Known bathtubs for galvanic production, containing a metal body and an internal protective coating - liner made of thermoplastic, such as plastic or vinyl plastic: copyright certificates No. 983153, 1416530, 147788; their main disadvantage is dimensional instability, which leads to “warping” of the protective liner. In case of local damage to the protective coating, complex repair is required.

Closest to the invention in technical essence is a bath for galvanic production and a method for its manufacture (RF patent No. 2404295). The known bath includes a metal body with an internal protective coating made in the form of a layer of basalt plastic and coated with vinyl chloride enamel, including a basalt filler. The method includes forming an inner coating on a metal case, wherein the protective coating is formed by applying basalt fabric on a raw epoxy putty previously applied to the inner surface of the body with an overlap at the seams and impregnating the overlays with said putty, and then applying vinyl chloride enamel, including basalt filler.

In this design, during operation in aggressive environments, “chalking” of vinyl enamel and diffusion of the aggressive medium to the border “epoxy primer-putty – basaltic filler” is observed, which leads to destruction of the protective coating and, consequently, to a reduction in the life of the bath structure.

The technical task of this invention is to provide effective protection of the bath from corrosion when working in any aggressive environments.

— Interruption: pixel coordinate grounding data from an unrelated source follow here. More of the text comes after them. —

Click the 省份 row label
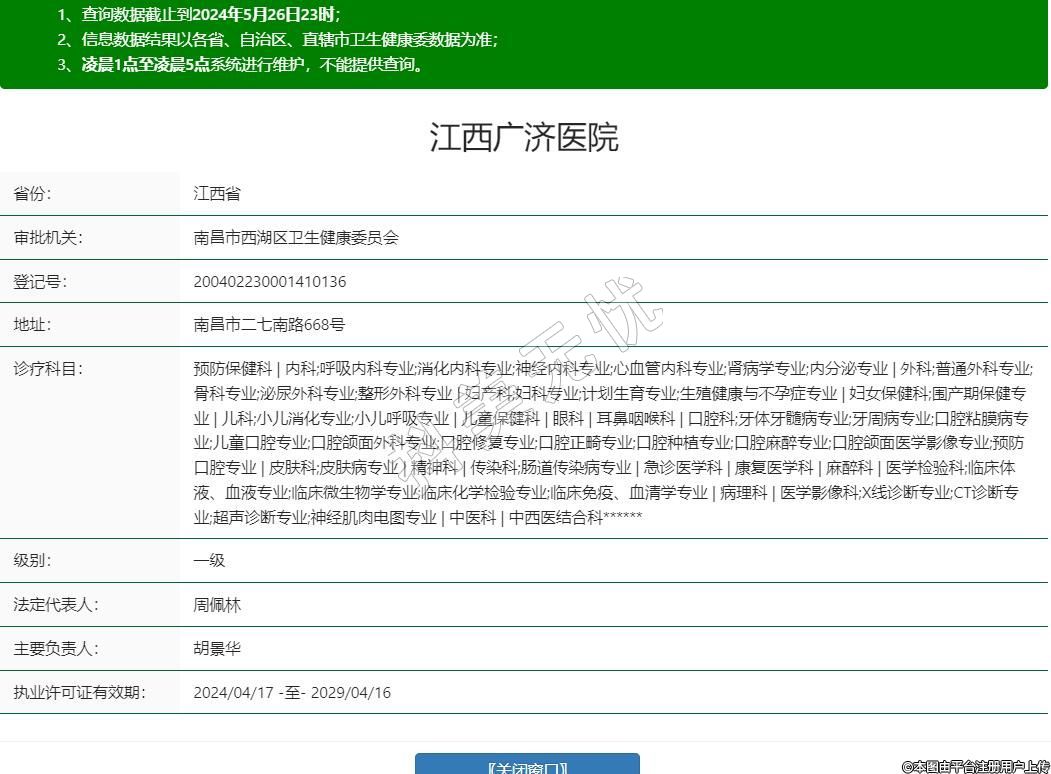Screen dimensions: 1051x774 [32, 194]
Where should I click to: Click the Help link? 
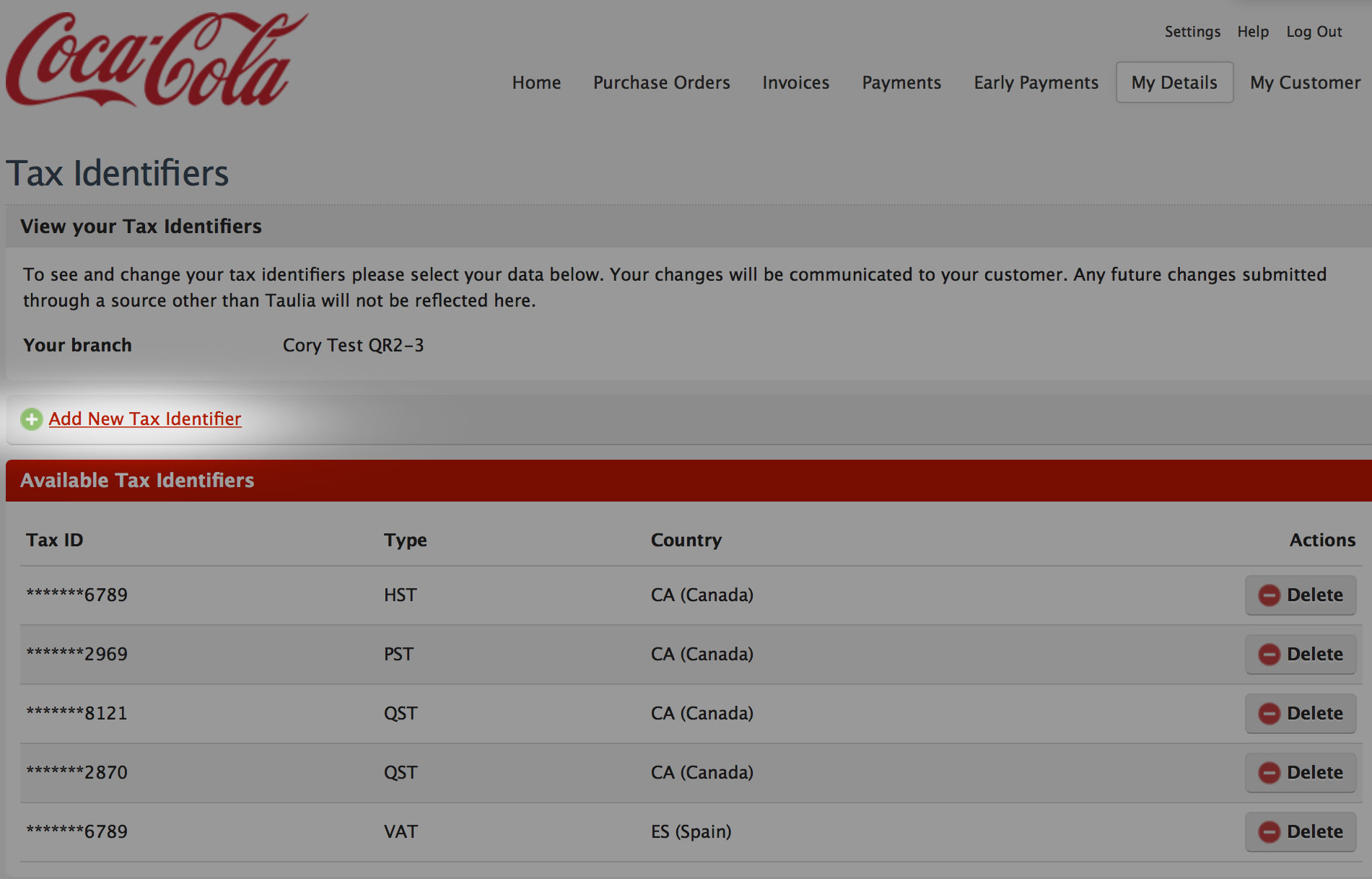(1253, 32)
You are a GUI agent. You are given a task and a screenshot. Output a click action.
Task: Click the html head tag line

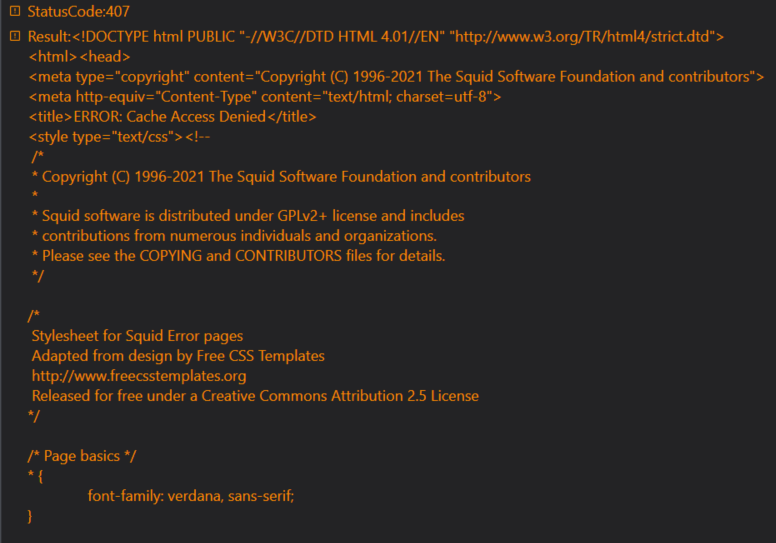pos(80,57)
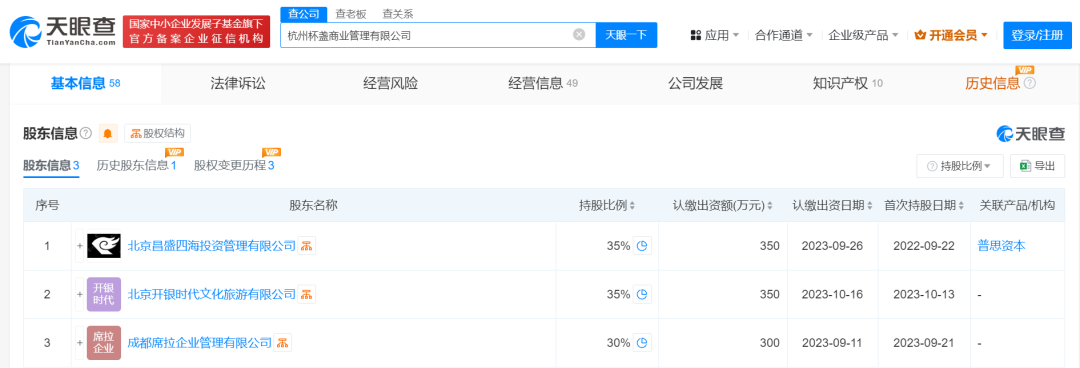Switch to the 法律诉讼 tab
The image size is (1080, 368).
pos(238,83)
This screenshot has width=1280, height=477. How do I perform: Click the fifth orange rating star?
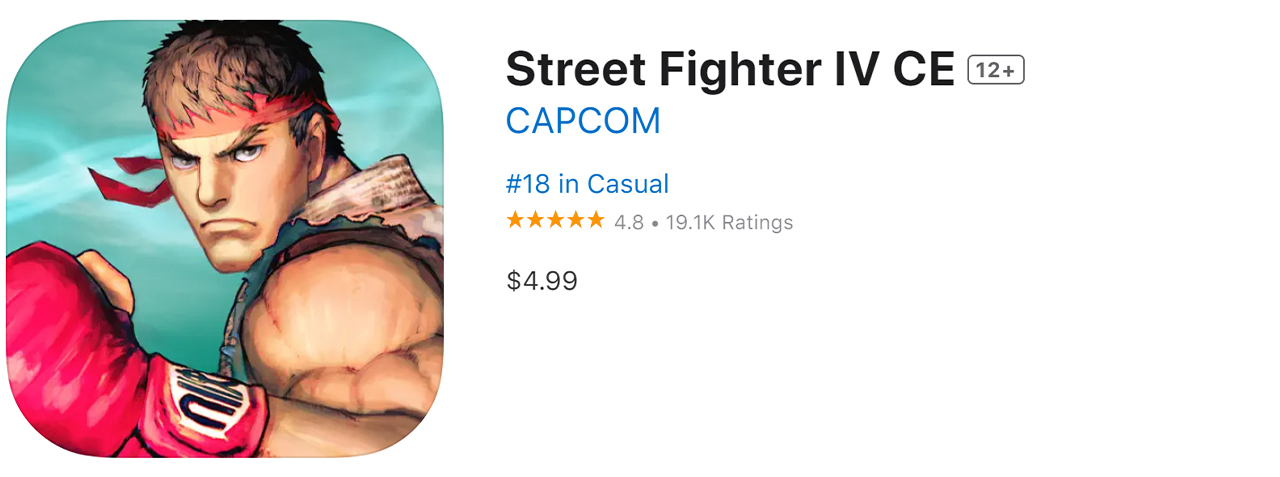click(x=596, y=221)
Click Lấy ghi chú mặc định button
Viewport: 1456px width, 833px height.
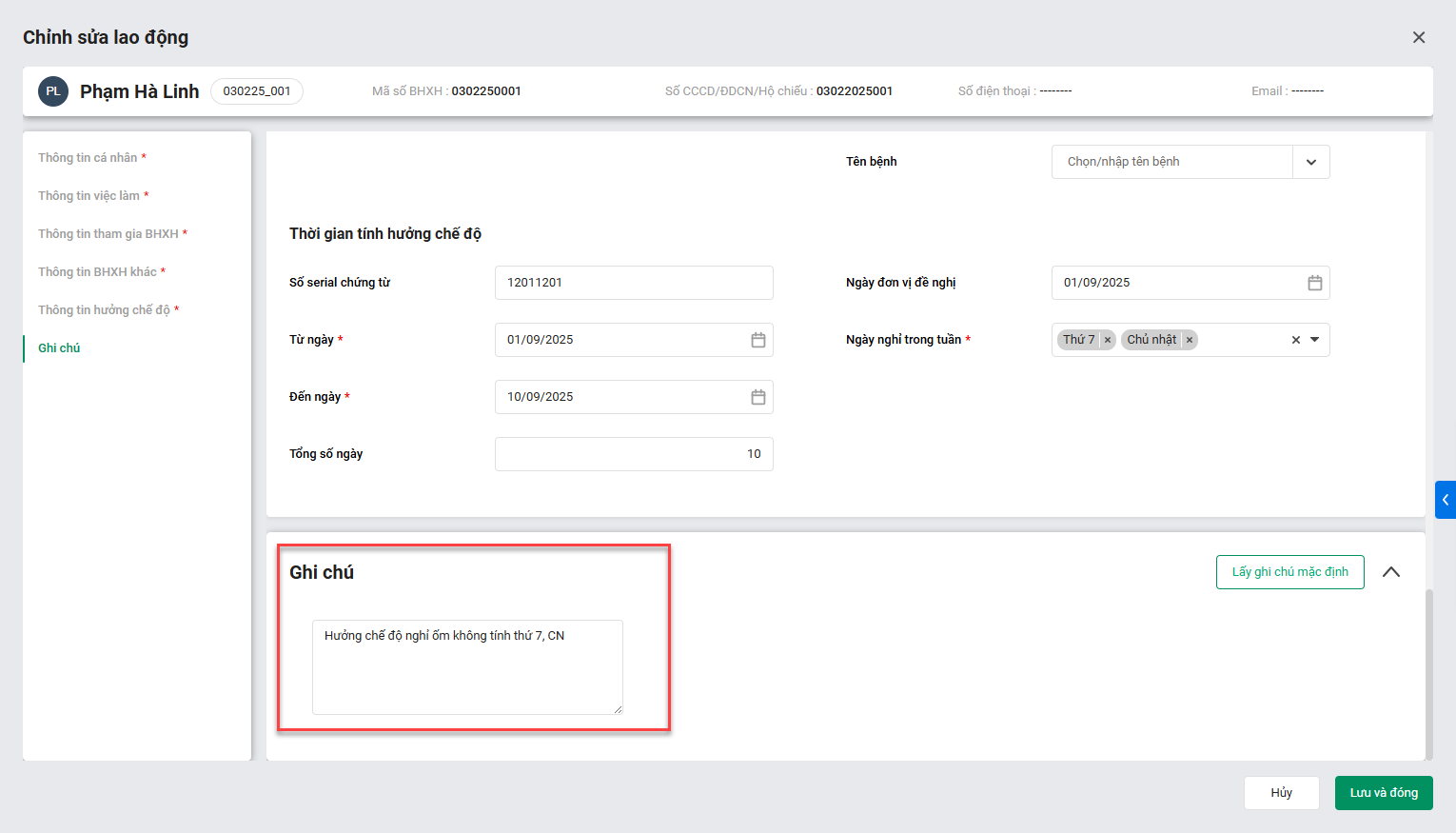click(x=1289, y=572)
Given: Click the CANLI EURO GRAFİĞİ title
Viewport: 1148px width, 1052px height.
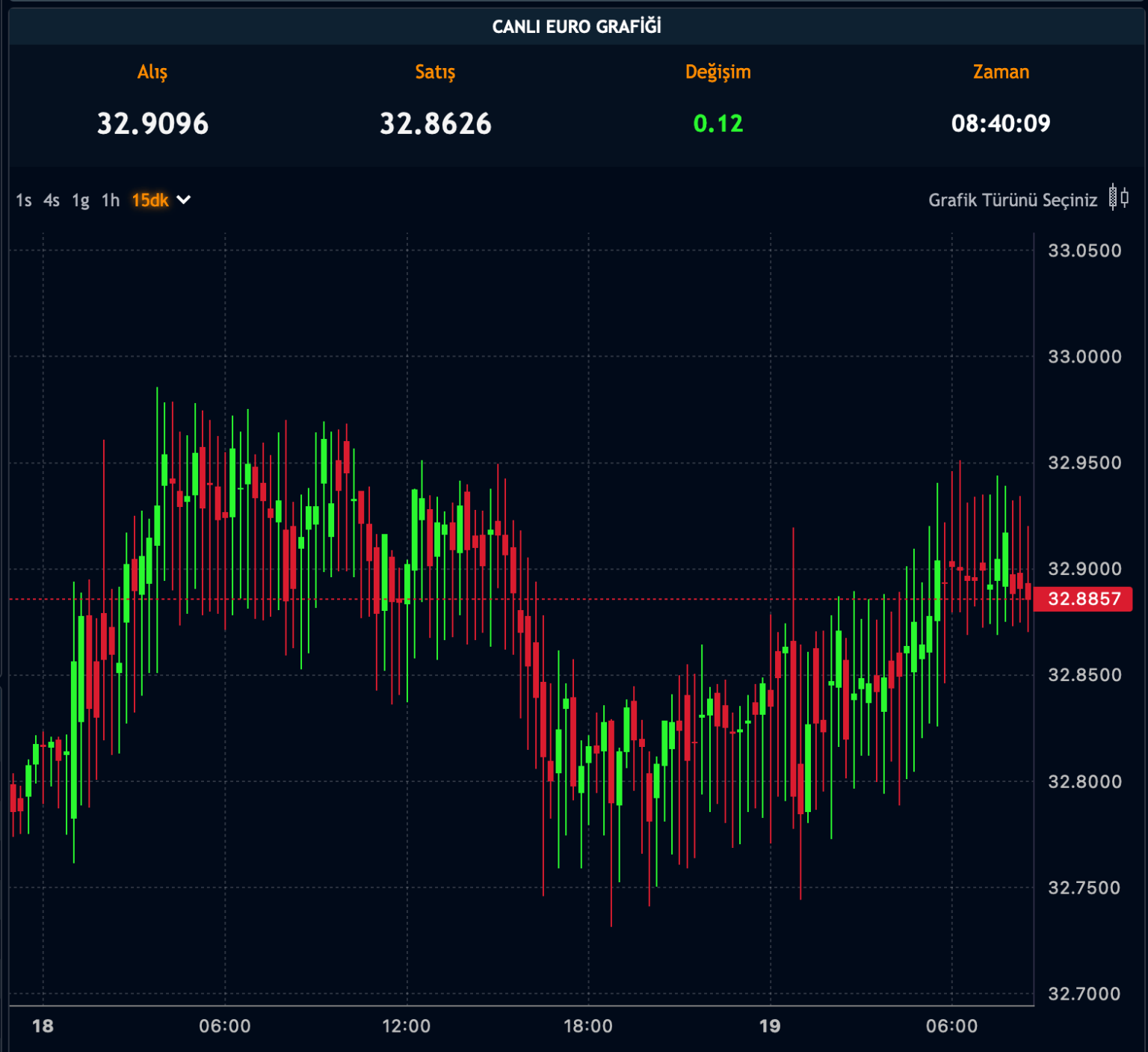Looking at the screenshot, I should coord(576,26).
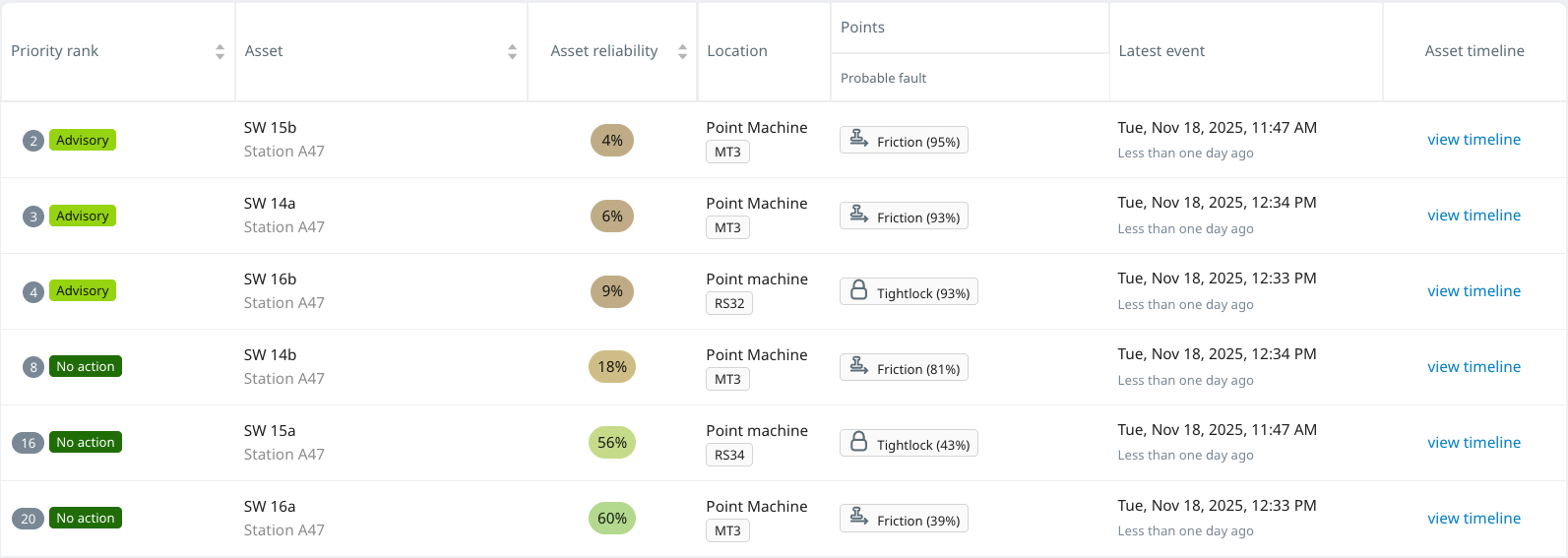
Task: Click friction icon in SW 14a row
Action: coord(859,215)
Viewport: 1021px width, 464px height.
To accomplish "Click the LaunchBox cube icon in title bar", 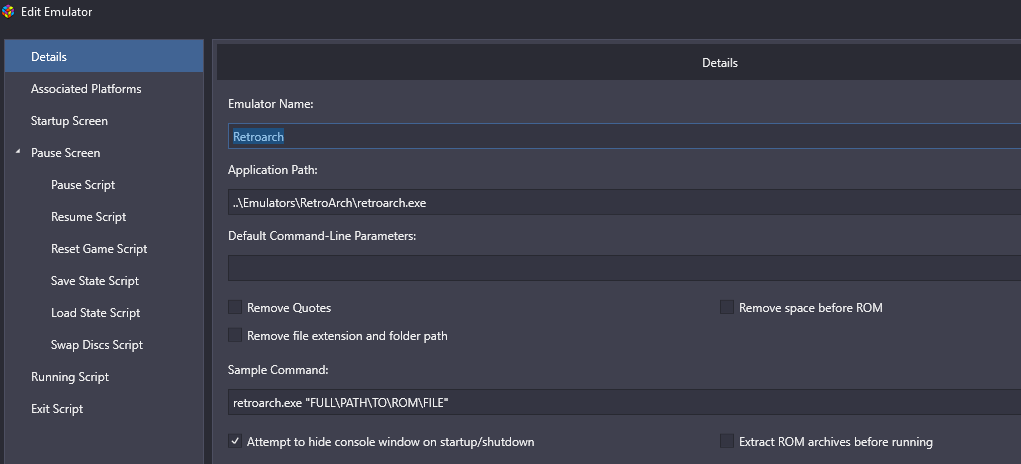I will pyautogui.click(x=8, y=12).
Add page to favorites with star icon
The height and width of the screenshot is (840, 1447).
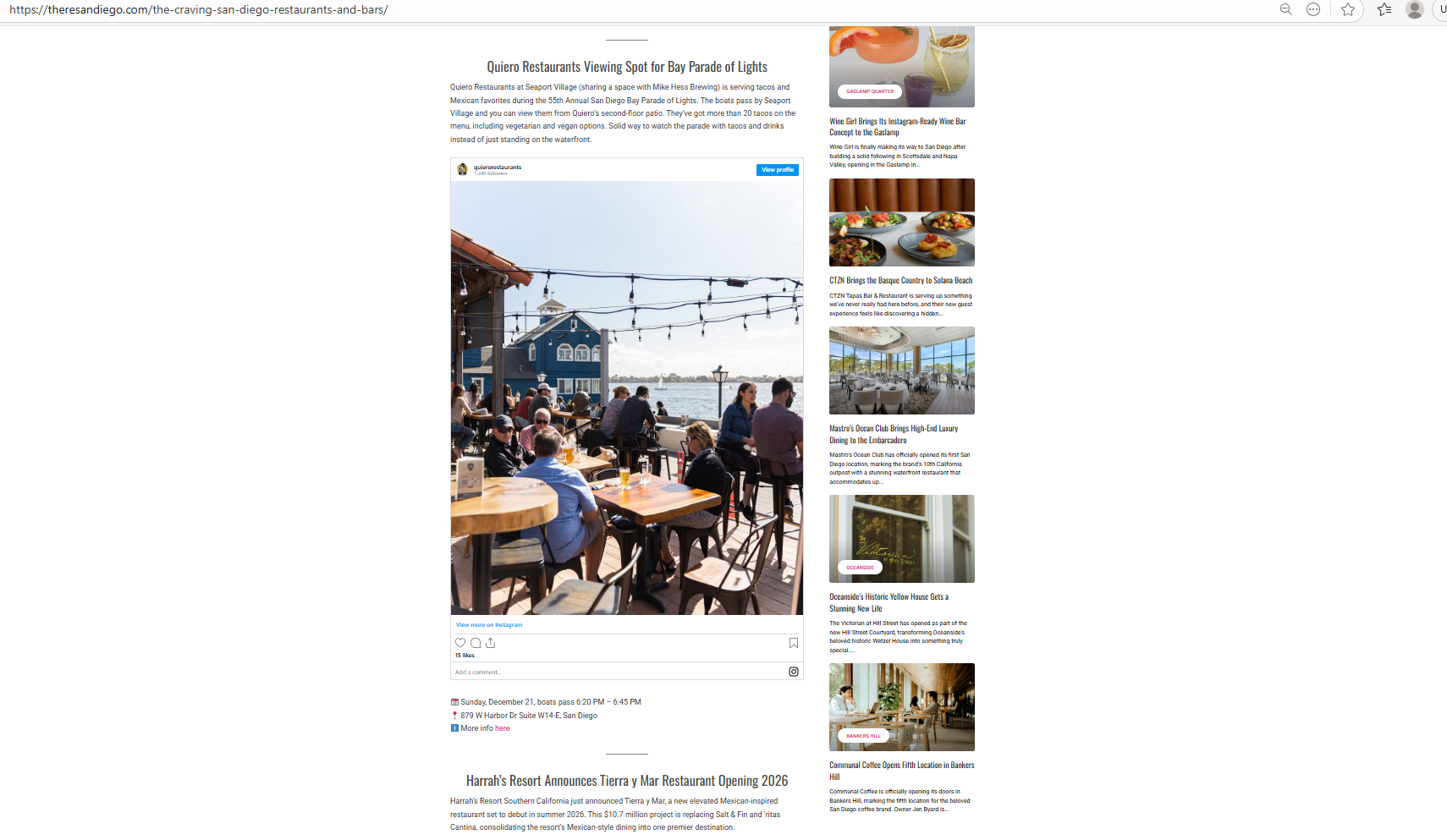click(x=1348, y=9)
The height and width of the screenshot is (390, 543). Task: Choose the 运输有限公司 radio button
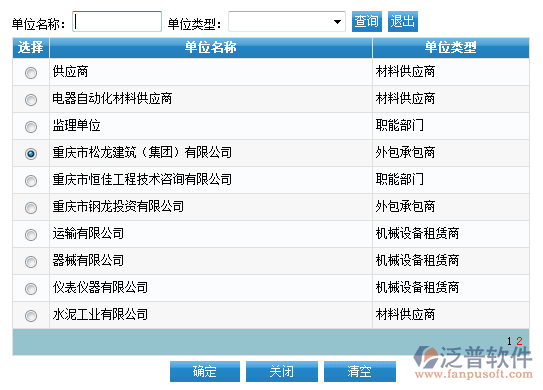coord(31,235)
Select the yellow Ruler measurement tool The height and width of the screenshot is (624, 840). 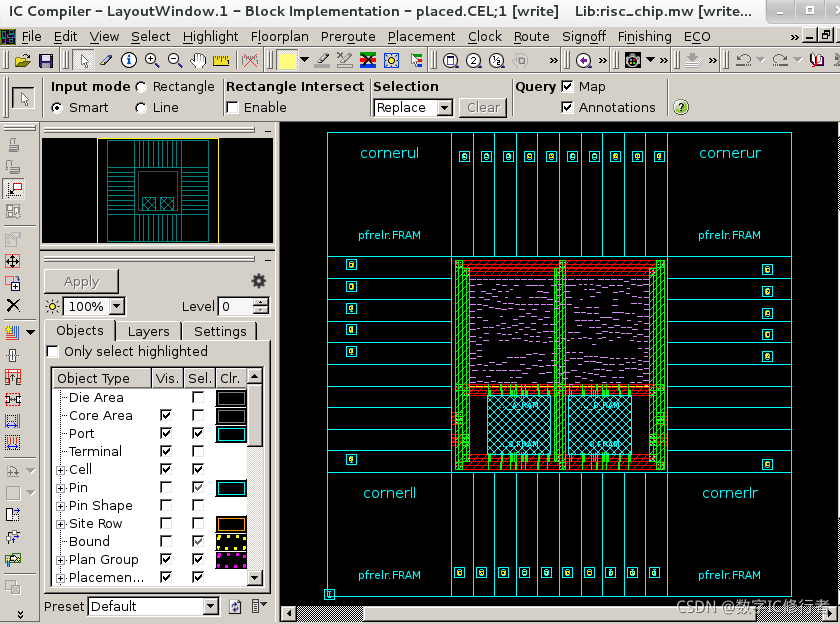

The technical result is achieved by the fact that the metal body of the bathtub for galvanic production has an internal protective coating made in the form of a composite material from a polyimide fabric of a nonwoven structure of the nanoscale and varnish - a solution of chlorosulfonated polyethylene applied in 3 layers with vulcanizing additives (magnesium and zinc oxide, diphenylguanidine) . In the manufacture of the bath, a protective coating is formed by applying a polyimide fabric of a non-woven nanoscale structure to a crude epoxy putty previously applied to the inner surface of the body with an overlap in the joints and impregnation of the overlays with the said putty. Then apply 3 layers of varnish based on chlorosulfonated polyethylene (20% solution in toluene, ethyl acetate or solvent) with vulcanizing additives on a polyimide web of non-woven structure.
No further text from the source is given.